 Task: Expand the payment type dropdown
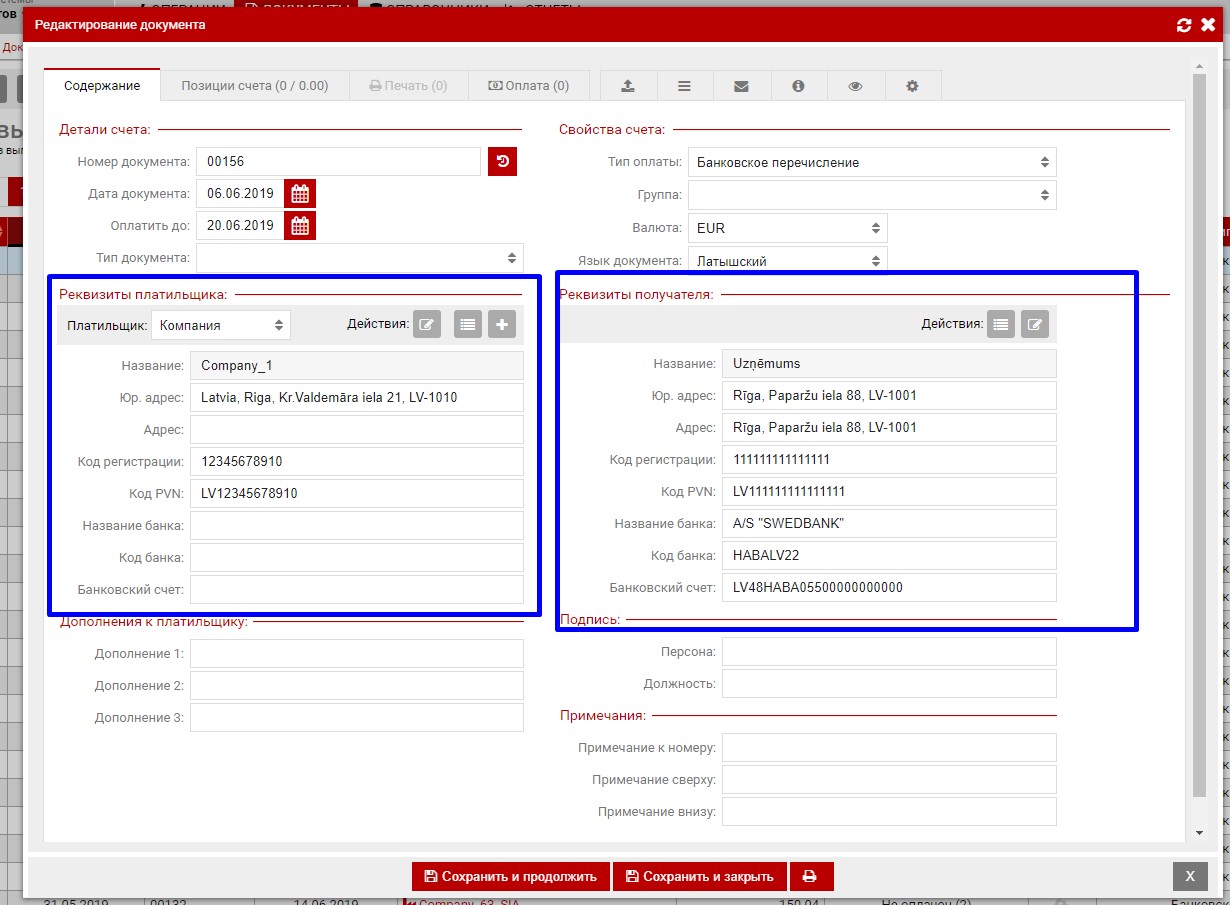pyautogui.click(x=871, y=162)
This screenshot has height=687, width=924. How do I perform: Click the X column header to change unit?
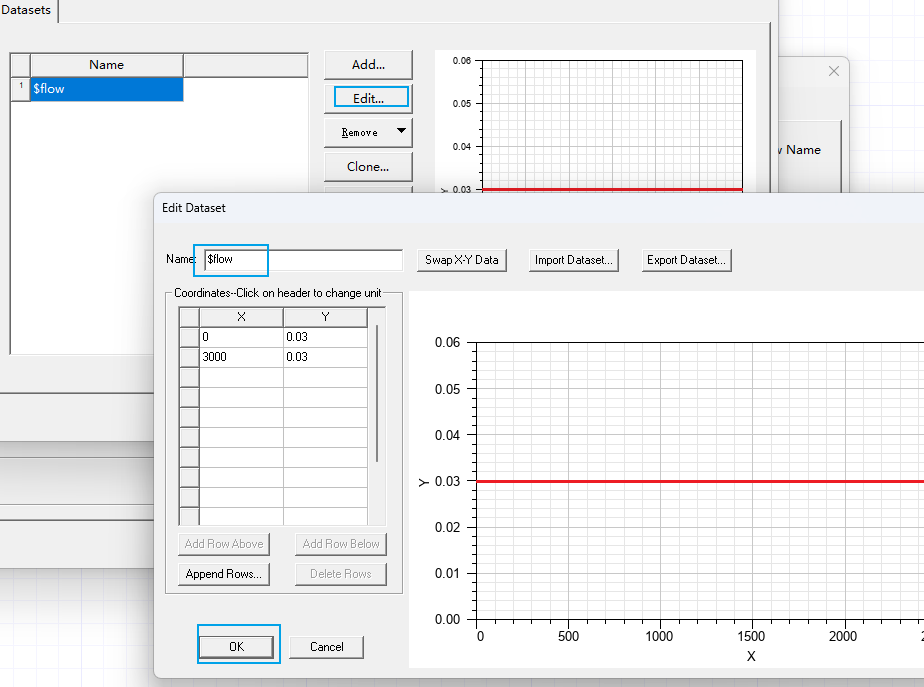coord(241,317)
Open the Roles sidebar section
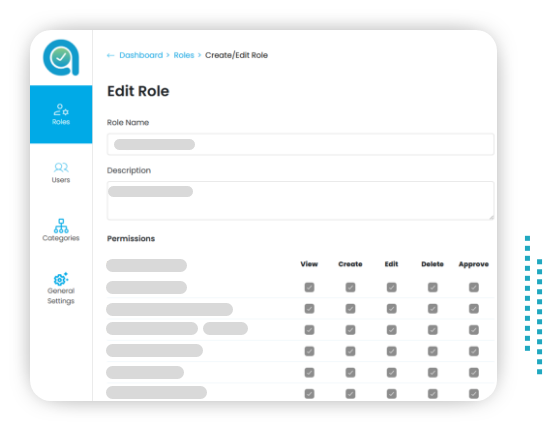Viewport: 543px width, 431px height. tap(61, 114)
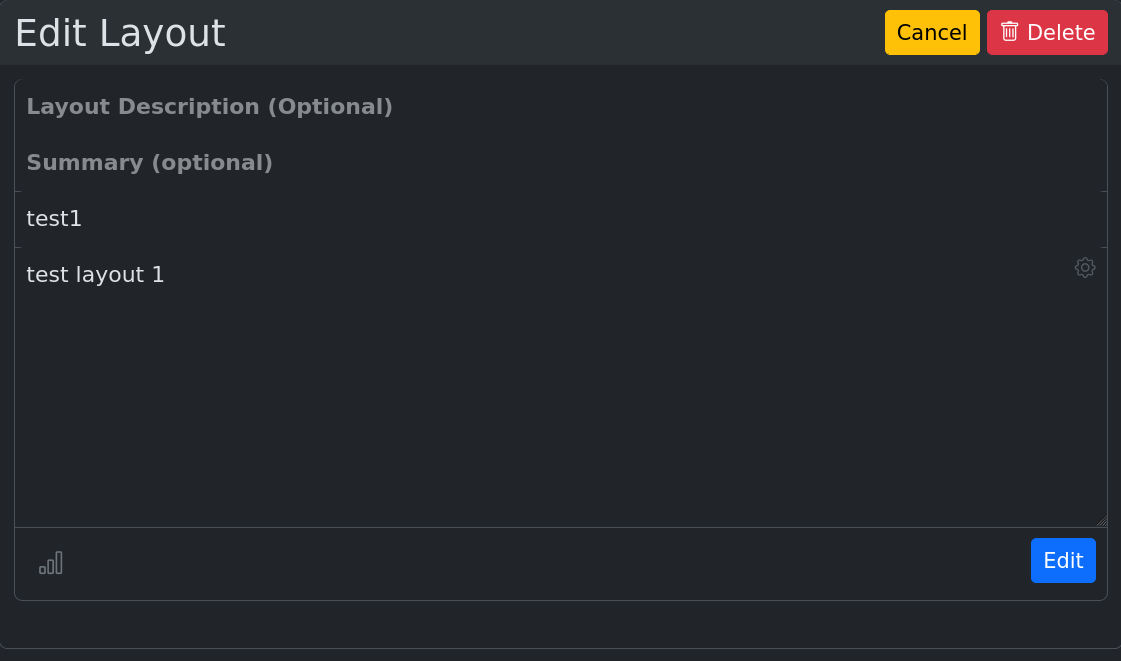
-=-=-
Each line of the material goes into your copy unchanged, but no picture does.

_WRITTEN RESPONSE_.
 Task: Expand the payment type dropdown
pyautogui.click(x=871, y=162)
This screenshot has height=687, width=924. How do I perform: Click the X column header to change unit?
coord(241,317)
Open the Roles sidebar section
Viewport: 543px width, 431px height. tap(61, 114)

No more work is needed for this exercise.